Volumetrics is a weight-loss diet designed by Dr. Barbara Rolls, who teaches nutrition at Pennsylvania State University. This dietary approach allows patients to eat satisfying amounts of food while controlling calories and meeting nutrition requirements.

The types of food emphasized in this program are high in water content, and fiber, such as fruits and vegetables, which allows patients to eat satisfying volumes of food without eating lots of calories. This follows the principal of energy density. Briefly, the amount of calories per gram of food is the energy density of that food. The higher the energy density of food, the more calories per gram of food. So patients design meals with lower energy density foods; thus, they eat more yet consume fewer calories. Fiber has a very low energy density and can also be added to food to lower the energy density. Fat is the most energy-dense food and increases calories dramatically and should be avoided as much as possible. Several large population-based studies have shown that higher energy dense foods tend to be positively correlated to increases in patients' body weights.

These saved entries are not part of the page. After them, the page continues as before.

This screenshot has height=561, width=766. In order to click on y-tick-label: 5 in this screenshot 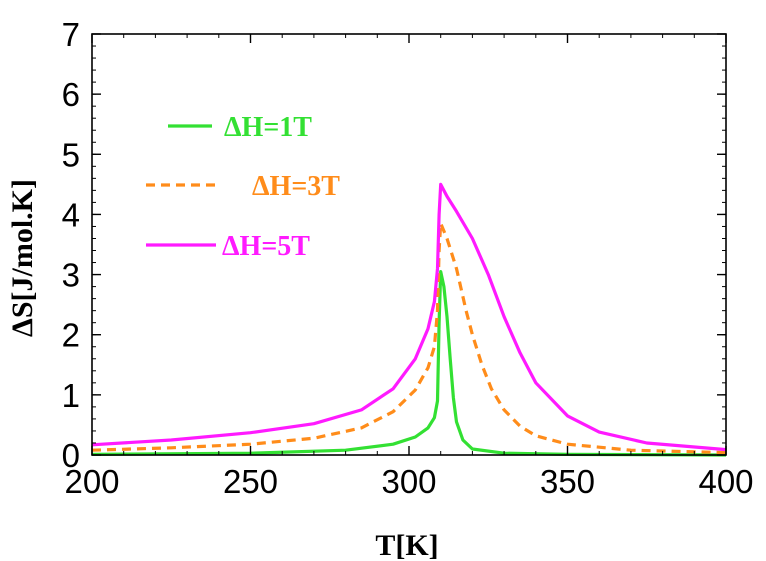, I will do `click(71, 154)`.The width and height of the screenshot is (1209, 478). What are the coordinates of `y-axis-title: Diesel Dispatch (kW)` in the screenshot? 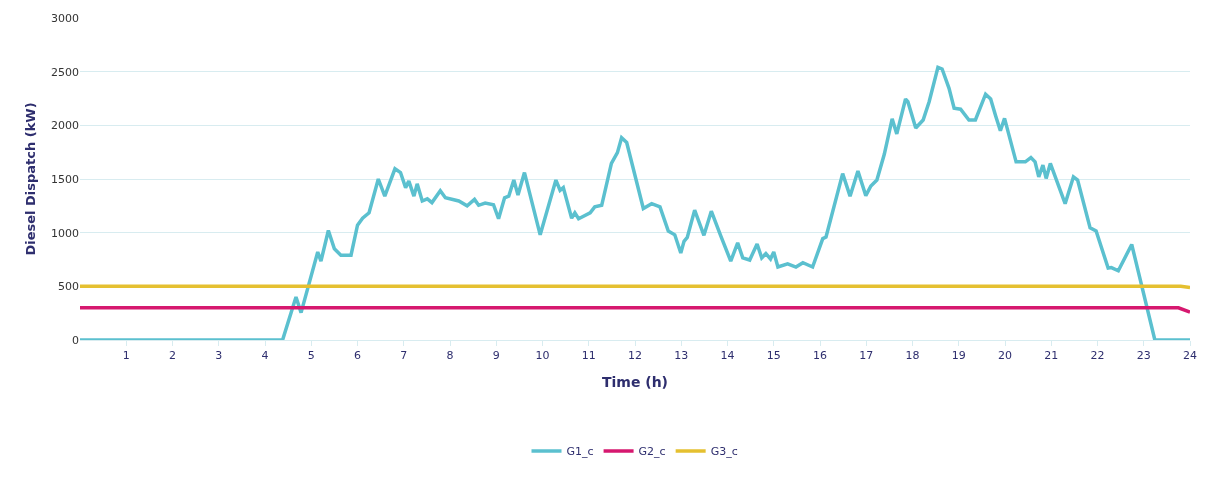 It's located at (30, 179).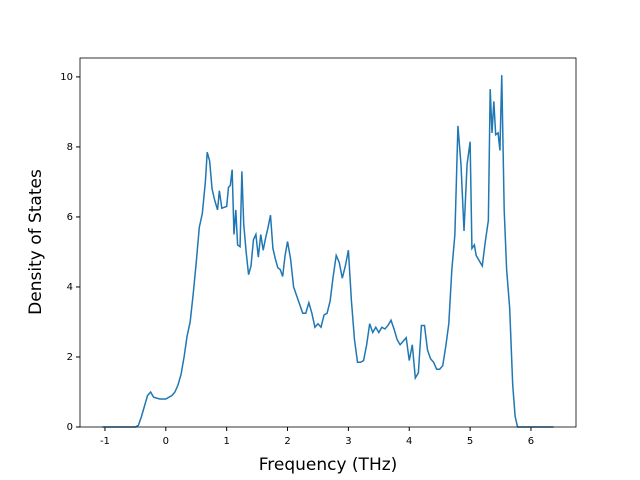 The image size is (640, 480). I want to click on x-tick-label: 5, so click(470, 442). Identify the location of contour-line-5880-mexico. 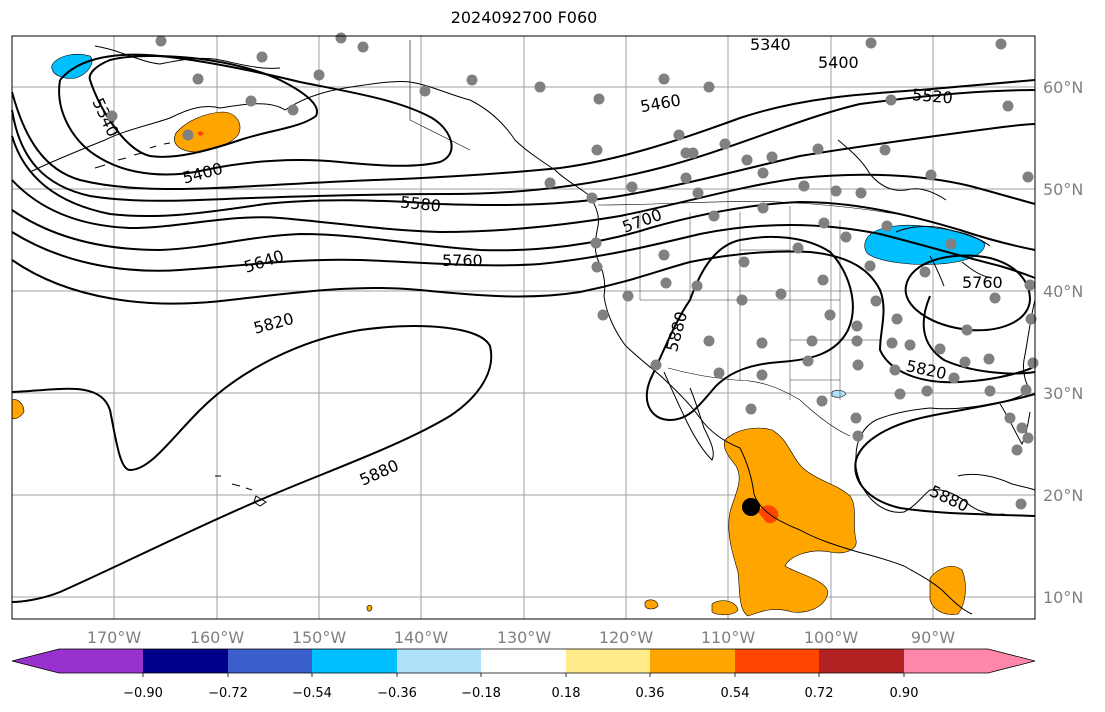
(750, 328).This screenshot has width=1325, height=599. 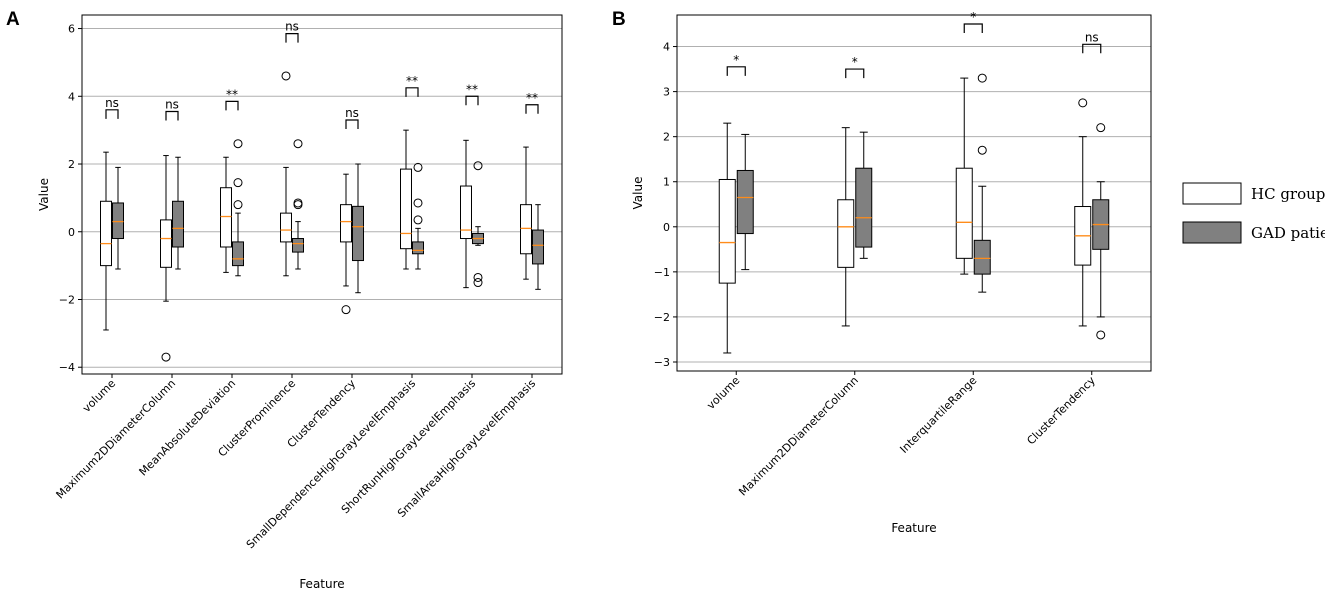 I want to click on y-tick-label: 3, so click(x=666, y=92).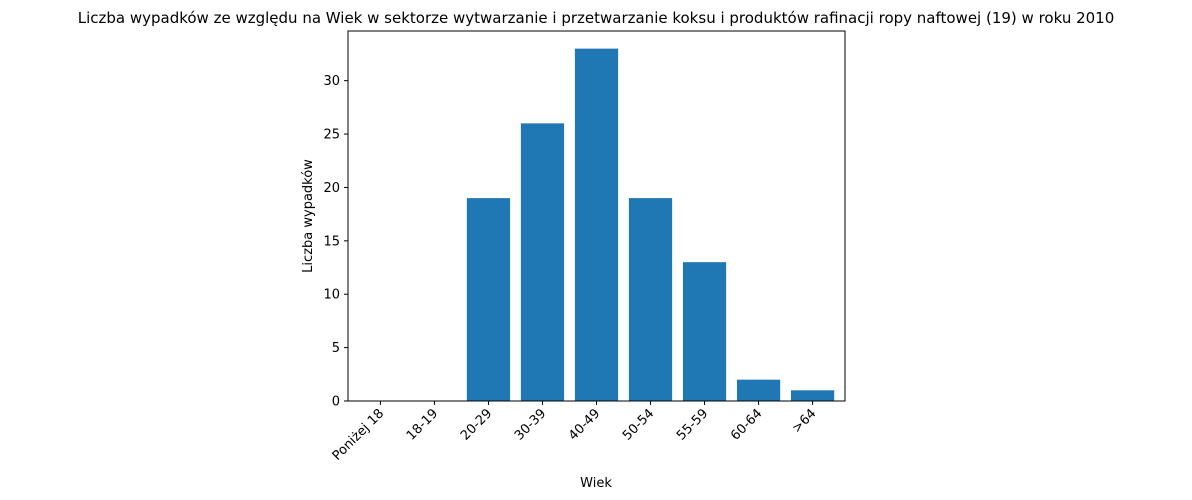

Another principal of volumetrics relies on the fact that most people eat the same amount of food by weight day in day out. Additionally, if you eat less food by weight one day, you tend to make that up the next day by eating more food by weight. Therefore, if you lower the energy density of food and eat the same weight of food, you will lose weight. Amazingly, because people eat according to weight, lower calorie foods can bring patients as much satiety as foods with higher energy density.

To teach these principals to patients, Dr. Rolls breaks down food into four categories: Category 1, very low energy-dense foods—energy density less than 0.6; Category 2, low energy-dense foods—energy density between 0.6–1.5; Category 3, medium energy-dense foods—energy density between 1.5–4.0; Category 4, high energy-dense foods—energy density between 4–9.0. Patients need to consume as much as possible of categories 1 and 2 and limit 3 and 4.

The volumetrics approach to a meal not only works by satisfying the patient's need to have a certain weight of food, but it also satisfies the mind by thinking you are eating a normal-sized meal. The bigger the meal, the longer it lasts, thus sending more sensory signals to your brain. Additionally, the larger volume activates more stretch receptors in the stomach, thus increasing satiety.

The principals of volumetrics are classically shown in the casserole experiment. Patients were invited to eat one of three choices: the first was a vegetable-and-rice casserole alone, the second was the same casserole served alongside a 10-ounce glass of water, and the third was a soup made by cooking the water and casserole together. Then researchers measured the quantity of lunch eaten a few minutes later. Compared with intake of the casserole alone, water consumed as a beverage with the casserole provided no additional reduction in lunch intake, whereas incorporating water into the casserole (to make soup) resulted in a 100-calorie reduction in later intake.